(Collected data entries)
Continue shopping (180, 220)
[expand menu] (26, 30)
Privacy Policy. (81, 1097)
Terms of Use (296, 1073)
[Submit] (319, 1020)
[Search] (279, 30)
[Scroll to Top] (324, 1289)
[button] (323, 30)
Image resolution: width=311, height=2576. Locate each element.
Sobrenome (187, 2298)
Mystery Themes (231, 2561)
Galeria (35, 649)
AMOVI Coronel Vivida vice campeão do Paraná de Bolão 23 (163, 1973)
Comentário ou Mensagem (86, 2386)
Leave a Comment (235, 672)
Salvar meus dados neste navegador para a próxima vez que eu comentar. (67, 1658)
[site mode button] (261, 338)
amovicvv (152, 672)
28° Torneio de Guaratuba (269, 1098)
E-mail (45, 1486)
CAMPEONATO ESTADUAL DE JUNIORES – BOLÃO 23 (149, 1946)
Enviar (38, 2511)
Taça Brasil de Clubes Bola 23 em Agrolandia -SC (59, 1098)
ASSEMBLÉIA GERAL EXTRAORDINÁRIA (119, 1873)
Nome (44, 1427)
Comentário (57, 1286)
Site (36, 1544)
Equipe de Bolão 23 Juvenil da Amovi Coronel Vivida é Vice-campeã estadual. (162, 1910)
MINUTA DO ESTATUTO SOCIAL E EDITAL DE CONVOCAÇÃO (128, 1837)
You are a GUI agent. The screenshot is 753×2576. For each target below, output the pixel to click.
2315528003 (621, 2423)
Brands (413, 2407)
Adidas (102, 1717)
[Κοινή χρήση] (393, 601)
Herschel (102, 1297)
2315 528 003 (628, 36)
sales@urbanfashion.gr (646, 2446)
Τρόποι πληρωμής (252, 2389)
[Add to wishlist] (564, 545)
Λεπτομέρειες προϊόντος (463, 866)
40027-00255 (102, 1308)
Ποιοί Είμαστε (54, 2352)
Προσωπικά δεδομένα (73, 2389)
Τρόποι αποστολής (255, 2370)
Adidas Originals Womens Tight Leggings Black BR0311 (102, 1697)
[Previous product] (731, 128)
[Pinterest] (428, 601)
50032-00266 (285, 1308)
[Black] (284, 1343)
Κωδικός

To do ::
If a line falls between the first line of the records and the line containing "50032-00266 (285, 1308)", inclusive, repeat it exactly; leave out all others.

Written answer ::
Continue shopping (180, 220)
[expand menu] (26, 30)
Privacy Policy. (81, 1097)
Terms of Use (296, 1073)
[Submit] (319, 1020)
[Search] (279, 30)
[Scroll to Top] (324, 1289)
[button] (323, 30)
Image resolution: width=311, height=2576. Locate each element.
Sobrenome (187, 2298)
Mystery Themes (231, 2561)
Galeria (35, 649)
AMOVI Coronel Vivida vice campeão do Paraná de Bolão 23 (163, 1973)
Comentário ou Mensagem (86, 2386)
Leave a Comment (235, 672)
Salvar meus dados neste navegador para a próxima vez que eu comentar. (67, 1658)
[site mode button] (261, 338)
amovicvv (152, 672)
28° Torneio de Guaratuba (269, 1098)
E-mail (45, 1486)
CAMPEONATO ESTADUAL DE JUNIORES – BOLÃO 23 (149, 1946)
Enviar (38, 2511)
Taça Brasil de Clubes Bola 23 em Agrolandia -SC (59, 1098)
ASSEMBLÉIA GERAL EXTRAORDINÁRIA (119, 1873)
Nome (44, 1427)
Comentário (57, 1286)
Site (36, 1544)
Equipe de Bolão 23 Juvenil da Amovi Coronel Vivida é Vice-campeã estadual. (162, 1910)
MINUTA DO ESTATUTO SOCIAL E EDITAL DE CONVOCAÇÃO (128, 1837)
You are a GUI agent. The screenshot is 753×2576. For each target below, output the pixel to click.
2315528003 (621, 2423)
Brands (413, 2407)
Adidas (102, 1717)
[Κοινή χρήση] (393, 601)
Herschel (102, 1297)
2315 528 003 (628, 36)
sales@urbanfashion.gr (646, 2446)
Τρόποι πληρωμής (252, 2389)
[Add to wishlist] (564, 545)
Λεπτομέρειες προϊόντος (463, 866)
40027-00255 (102, 1308)
Ποιοί Είμαστε (54, 2352)
Προσωπικά δεδομένα (73, 2389)
Τρόποι αποστολής (255, 2370)
Adidas Originals Womens Tight Leggings Black BR0311 (102, 1697)
[Previous product] (731, 128)
[Pinterest] (428, 601)
50032-00266 (285, 1308)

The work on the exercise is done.